== Supplied material

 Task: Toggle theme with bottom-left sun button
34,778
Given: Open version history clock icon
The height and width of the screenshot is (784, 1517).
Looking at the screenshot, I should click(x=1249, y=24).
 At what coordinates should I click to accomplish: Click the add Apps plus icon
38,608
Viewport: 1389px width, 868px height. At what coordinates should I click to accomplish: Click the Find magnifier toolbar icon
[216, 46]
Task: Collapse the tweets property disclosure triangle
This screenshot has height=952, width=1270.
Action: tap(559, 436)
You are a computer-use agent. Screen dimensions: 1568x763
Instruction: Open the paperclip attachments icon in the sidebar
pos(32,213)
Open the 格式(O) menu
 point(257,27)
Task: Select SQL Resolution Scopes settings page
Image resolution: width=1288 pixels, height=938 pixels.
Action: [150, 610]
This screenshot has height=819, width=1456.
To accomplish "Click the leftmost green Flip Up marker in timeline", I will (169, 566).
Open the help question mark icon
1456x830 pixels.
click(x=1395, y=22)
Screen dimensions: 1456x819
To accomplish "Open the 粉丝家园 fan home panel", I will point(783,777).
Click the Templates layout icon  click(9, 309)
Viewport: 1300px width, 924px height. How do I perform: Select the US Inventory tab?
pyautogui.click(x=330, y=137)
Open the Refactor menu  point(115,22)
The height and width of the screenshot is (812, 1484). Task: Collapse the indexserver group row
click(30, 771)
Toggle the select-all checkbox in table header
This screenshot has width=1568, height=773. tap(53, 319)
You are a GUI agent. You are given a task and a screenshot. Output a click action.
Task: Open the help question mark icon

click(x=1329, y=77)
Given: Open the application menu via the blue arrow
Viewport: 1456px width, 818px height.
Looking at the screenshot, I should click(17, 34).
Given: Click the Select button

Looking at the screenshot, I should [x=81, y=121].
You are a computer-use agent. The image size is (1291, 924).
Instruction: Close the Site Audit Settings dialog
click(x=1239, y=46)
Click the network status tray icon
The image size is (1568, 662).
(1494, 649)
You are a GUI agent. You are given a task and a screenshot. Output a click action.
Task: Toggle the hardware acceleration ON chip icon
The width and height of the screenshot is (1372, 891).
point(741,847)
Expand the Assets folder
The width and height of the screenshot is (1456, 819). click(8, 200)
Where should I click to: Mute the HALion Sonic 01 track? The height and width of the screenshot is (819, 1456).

====

• Work task
Wherever a line of the records above contains the string "agent", copy that line out.

• Answer to this problem
You are a computer-use agent. Screen dimensions: 1568x763
You are a GUI agent. You are given a task and a screenshot. Output a click action.
You are a computer-use agent. The image size is (1291, 924).
You are a GUI agent. You are given a task and a screenshot. Output a click action.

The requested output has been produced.